1C-1
ALL TAKING SOME OR SOME TAKING NONE? ASSESSING WHETHER DIFFERENT APPROACHES FOR MODELING DRUG COMPLIANCE AFFECT THE OPTIMAL DECISION FOR STATIN TREATMENT INITIATION
ALL TAKING SOME OR SOME TAKING NONE? ASSESSING WHETHER DIFFERENT APPROACHES FOR MODELING DRUG COMPLIANCE AFFECT THE OPTIMAL DECISION FOR STATIN TREATMENT INITIATION
Purpose: When medication compliance is reported as a single value without additional context, it is unclear how this parameter should be modeled in cost-effectiveness analyses. We sought to evaluate whether modeling compliance using two extreme assumptions affected the optimal decision for initiating statin treatment for primary atherosclerotic cardiovascular disease (ASCVD) prevention in the U.S.

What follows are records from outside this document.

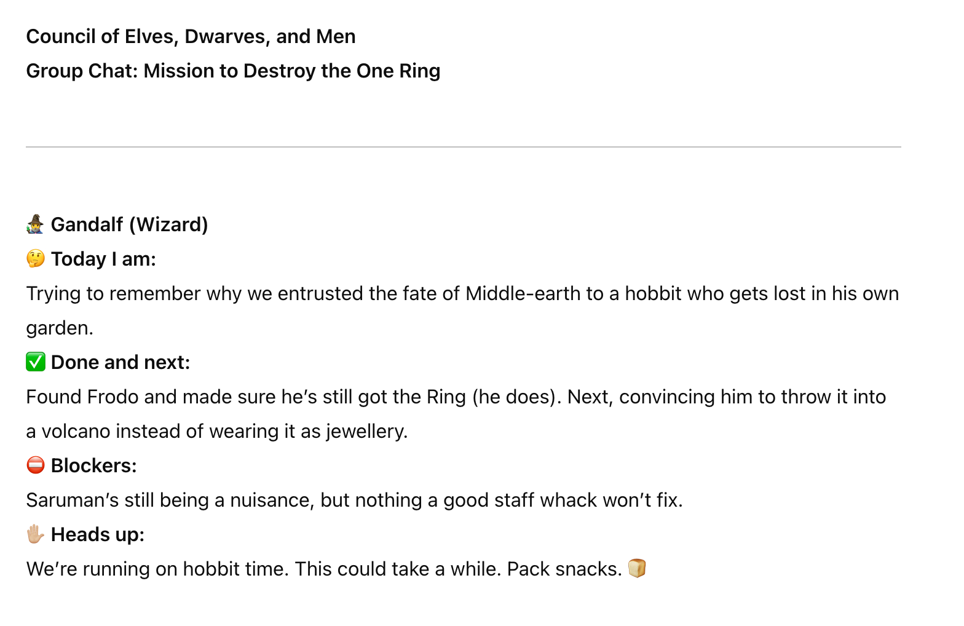Click the sentence about Saruman's nuisance

[354, 500]
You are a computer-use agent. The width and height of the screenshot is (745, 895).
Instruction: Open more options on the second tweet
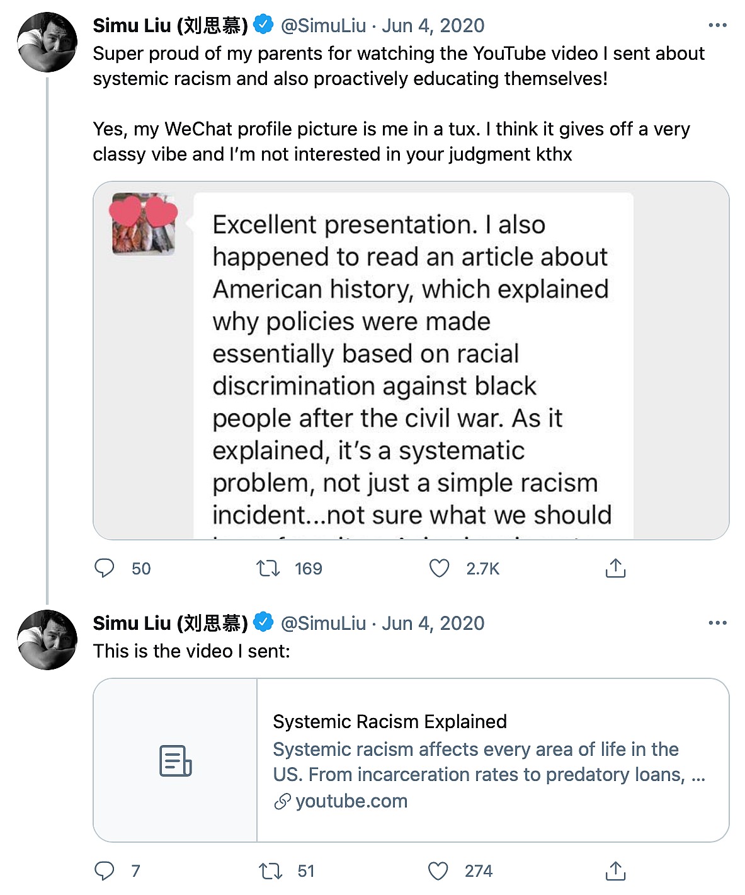(717, 623)
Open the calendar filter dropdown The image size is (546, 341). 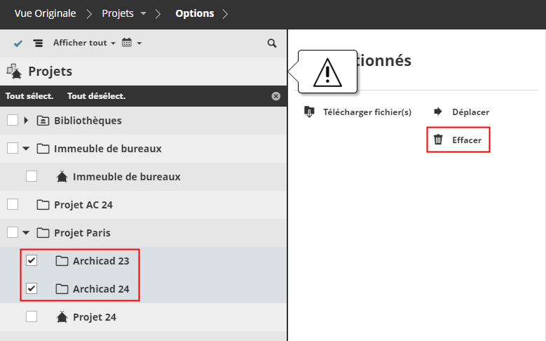(132, 44)
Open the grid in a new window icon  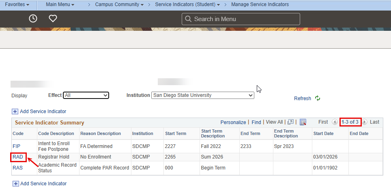(290, 122)
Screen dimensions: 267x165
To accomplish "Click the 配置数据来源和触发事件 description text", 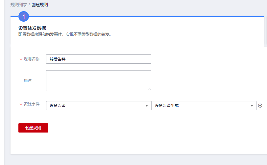I will 65,34.
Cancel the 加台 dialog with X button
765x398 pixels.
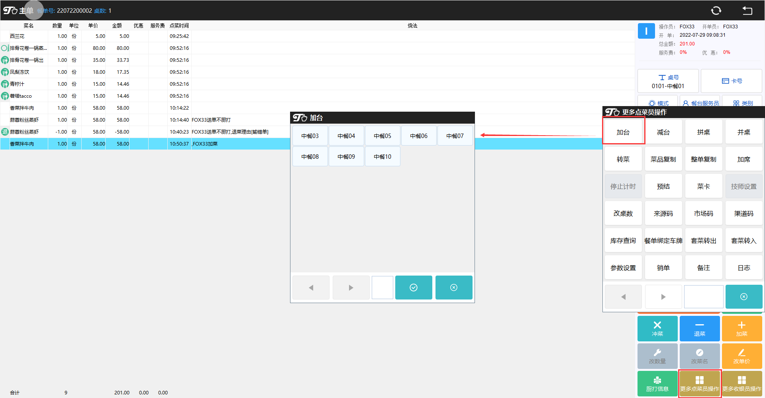(x=453, y=288)
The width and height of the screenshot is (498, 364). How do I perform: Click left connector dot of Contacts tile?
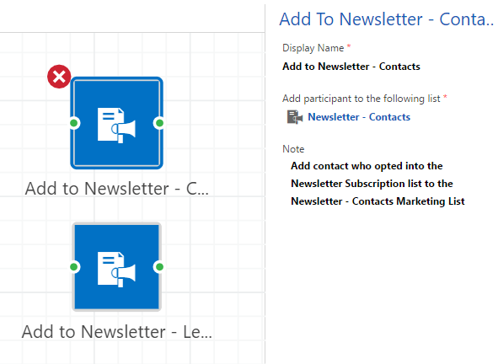(x=73, y=123)
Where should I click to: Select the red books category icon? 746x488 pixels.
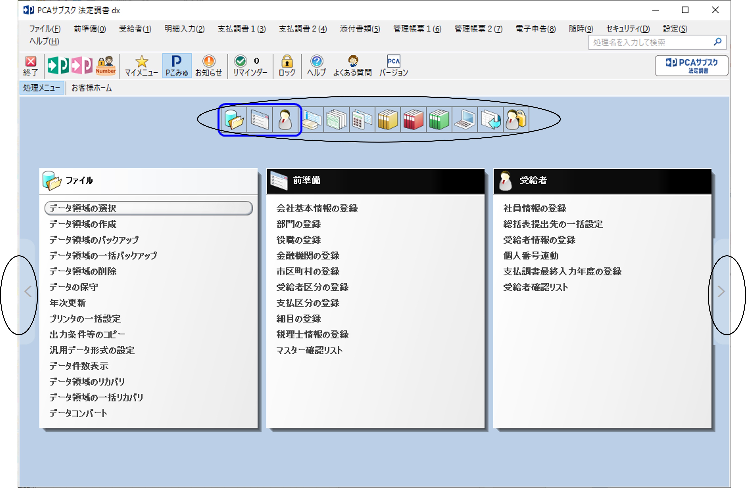point(413,119)
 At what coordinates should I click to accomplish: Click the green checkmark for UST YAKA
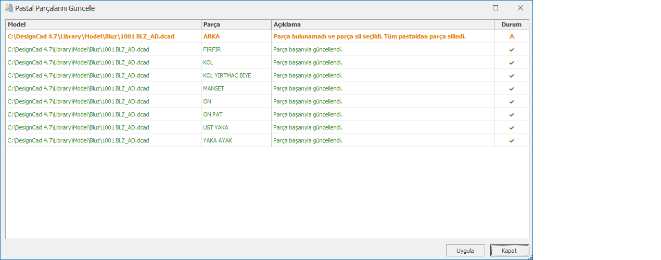tap(512, 128)
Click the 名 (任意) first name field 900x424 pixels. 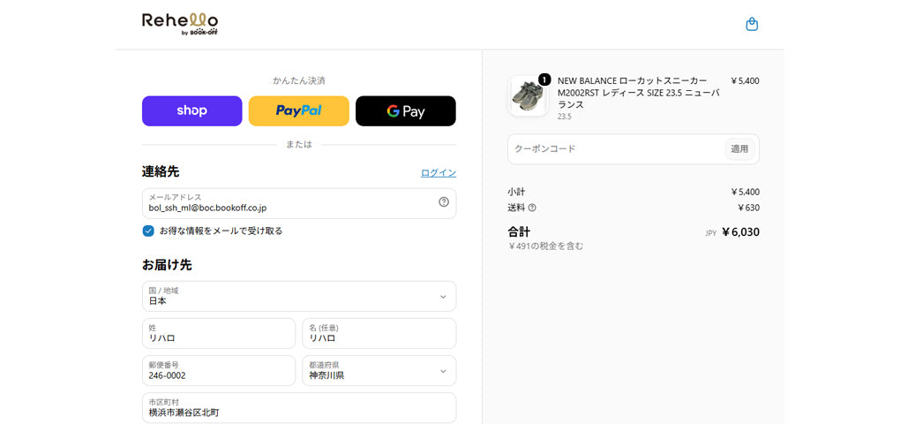pyautogui.click(x=379, y=333)
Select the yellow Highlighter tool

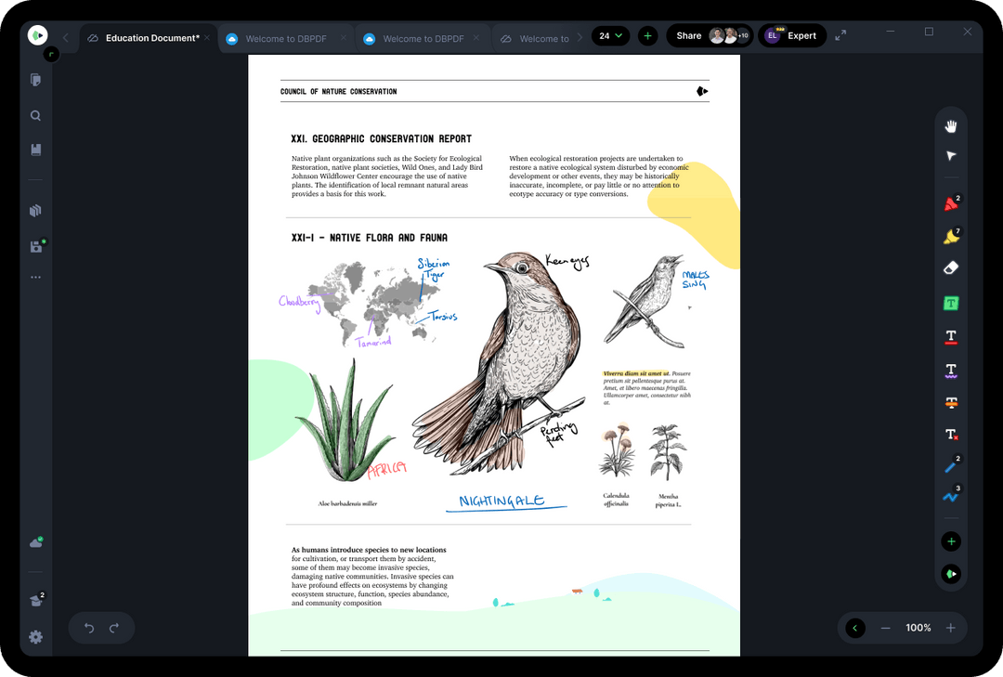949,236
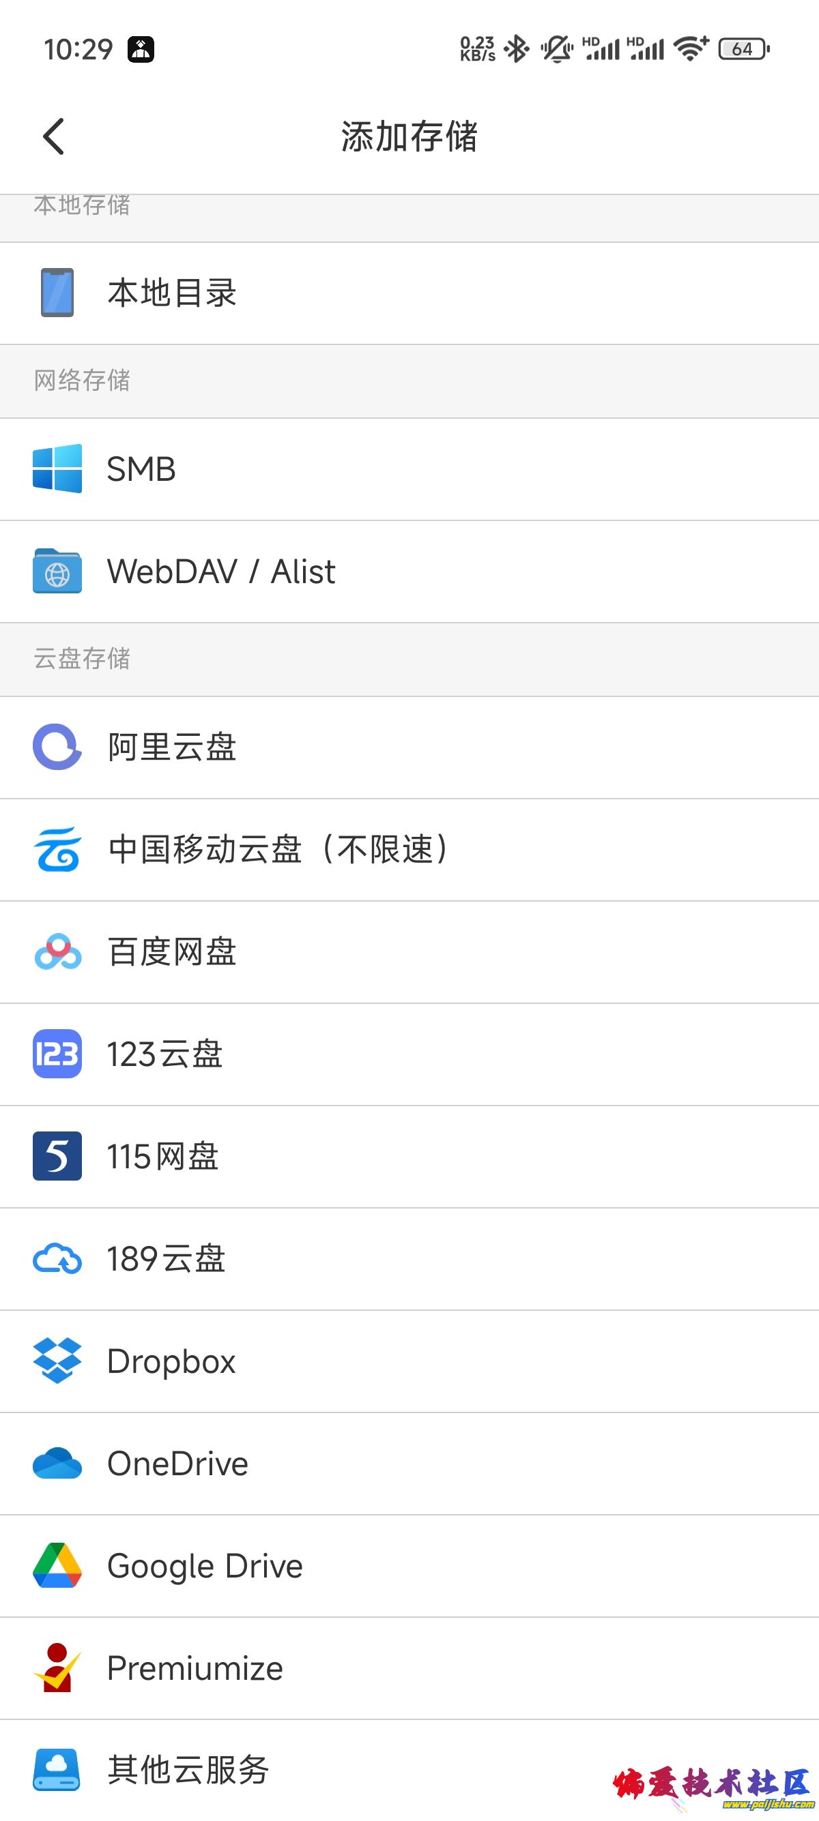Tap the Google Drive triangle icon
This screenshot has width=819, height=1821.
tap(57, 1565)
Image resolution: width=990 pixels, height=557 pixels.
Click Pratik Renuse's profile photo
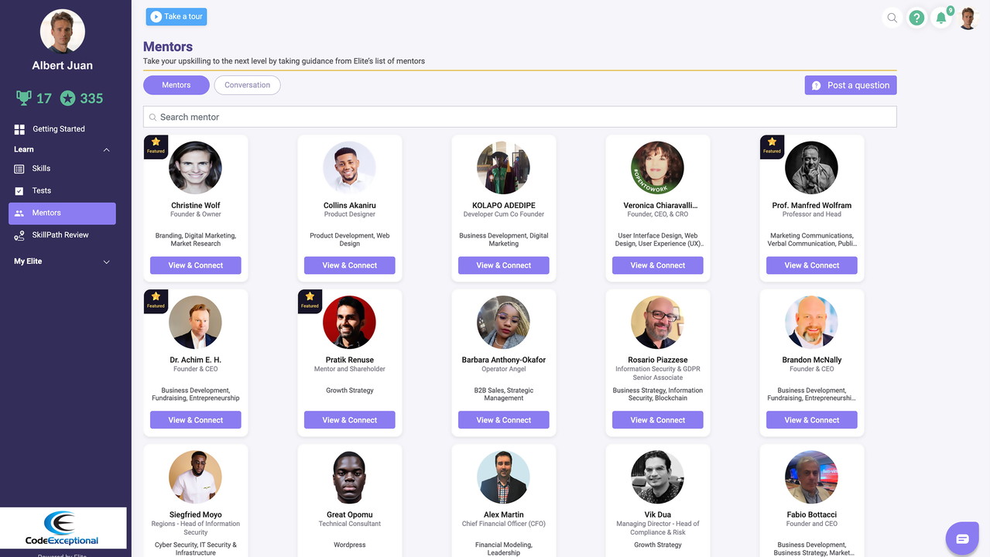[x=349, y=323]
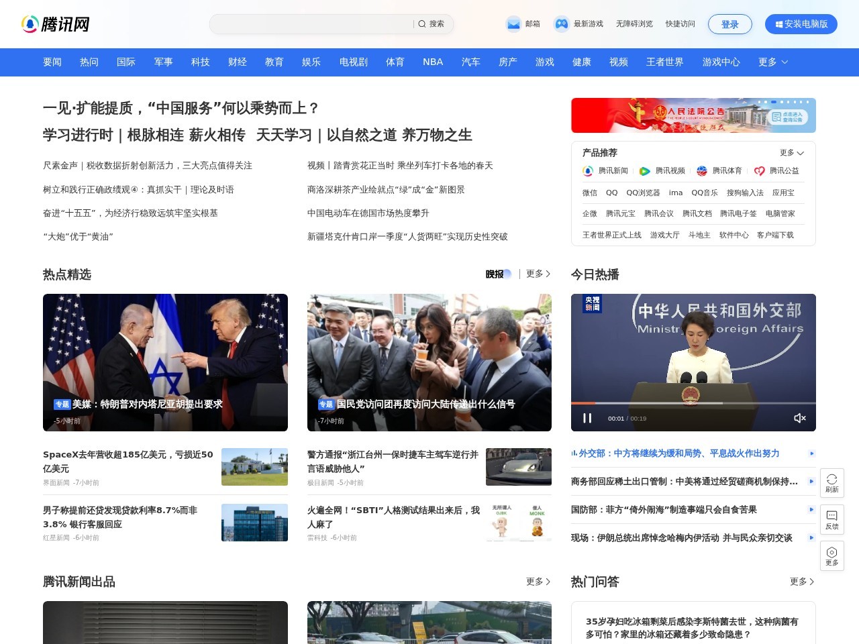Expand the 更多 navigation dropdown
Image resolution: width=859 pixels, height=644 pixels.
pyautogui.click(x=772, y=62)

Methods: We used a previously developed and validated ASCVD micro-simulation model for a representative adult population in the U.S. (ages 40-75 years). In the model, hypothetical individuals received statin treatment, experienced ASCVD events, and died from ASCVD-related or non-ASCVD-related causes based on ASCVD natural history and statin treatment parameters. All model parameters were estimated from published sources. Statin compliance rates after initiating treatment were 67%, 53%, and 50% in years 1, 2, and 3+, respectively. We used this model to identify and compare optimal ASCVD treatment thresholds under two statin compliance assumptions: 1) proportional reductions in drug effectiveness/risks/costs for all users; and 2) some proportion of patients that are fully compliant with all others completely noncompliant. We evaluated various 10-year ASCVD risk thresholds between >2.0-15.0% (including >7.5%, the current policy recommendation in the U.S.) as well as a treat none strategy in our cost-effectiveness analyses. We used a societal perspective, 3% discount rate for costs and health outcomes, and $50,000-$150,000 per quality-adjusted life year (QALY) cost-effectiveness threshold range.
Results: For any given ASCVD treatment threshold strategy, lifetime discounted costs and QALYs were lower using compliance approach 1 (proportional reductions) compared to compliance approach 2 (individuals either fully compliant or noncompliant). The differences between compliance approaches were more pronounced for strategies that resulted in more individuals taking statins (i.e., for more lenient treatment thresholds). Optimal ASCVD treatment thresholds were >7.5%, >4.0%, and >3.0% using cost-effectiveness thresholds of $50,000/QALY, $100,000/QALY, and $150,000/QALY respectively for both compliance approaches (Table).
Conclusions: While the choice of modeling statin compliance affected total cost and QALY results, we found that the optimal decisions regarding statin treatment thresholds in the U.S. did not differ by compliance approach. The true effect of medication noncompliance likely lies somewhere between the two extreme approaches we evaluated.